Task goal: Please swap each "screenshot" for "image" throughout the lines below and keep all else unchanged. Leave the pictures out of your answer.

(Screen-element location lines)
....................

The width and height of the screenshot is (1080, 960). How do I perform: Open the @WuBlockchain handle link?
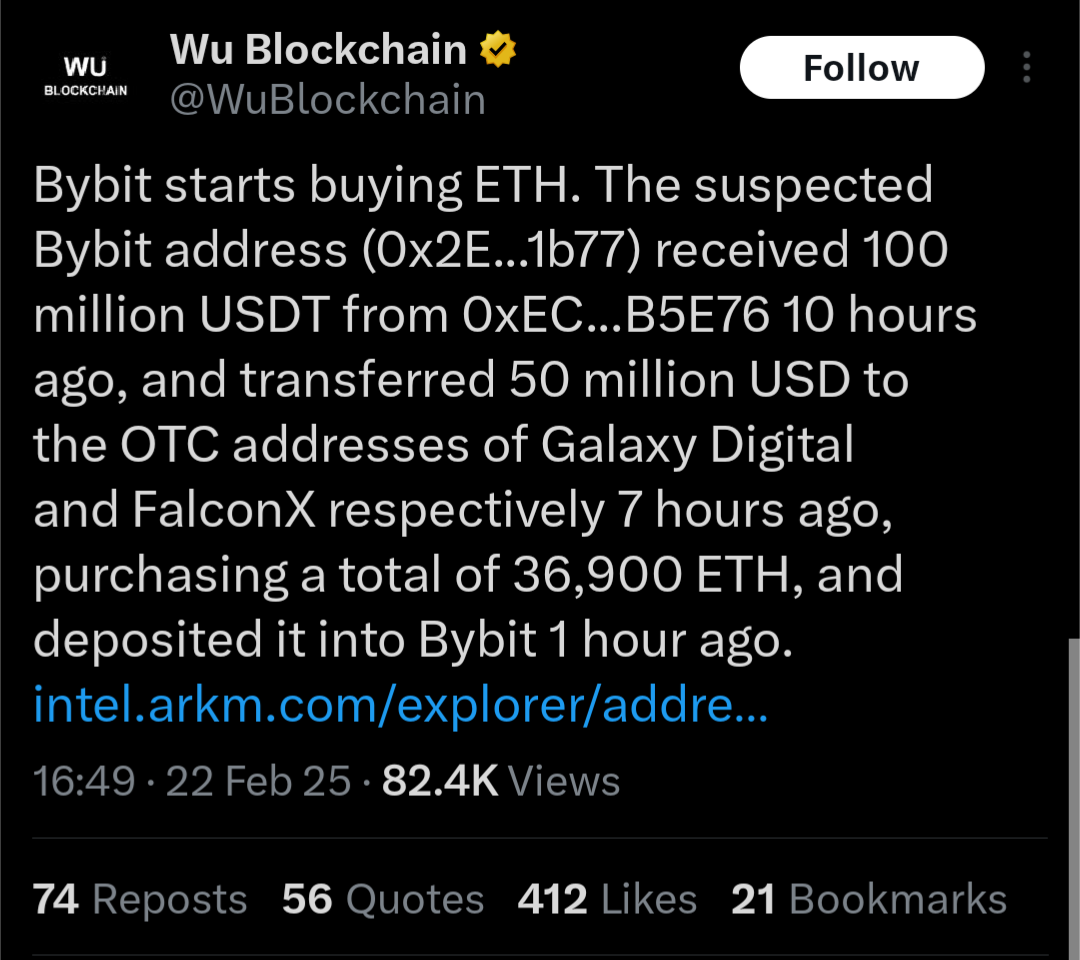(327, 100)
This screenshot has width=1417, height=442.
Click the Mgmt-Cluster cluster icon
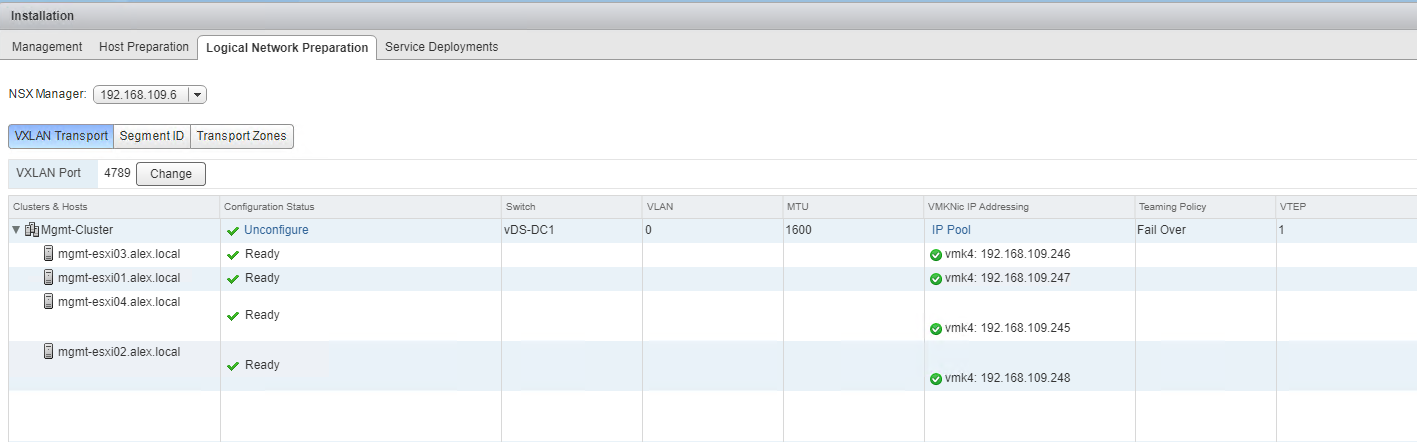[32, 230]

....................

Result:
The width and height of the image is (1080, 960). How do I perform: Open the @WuBlockchain handle link?
(327, 100)
This image has width=1417, height=442.
Click the Mgmt-Cluster cluster icon
[32, 230]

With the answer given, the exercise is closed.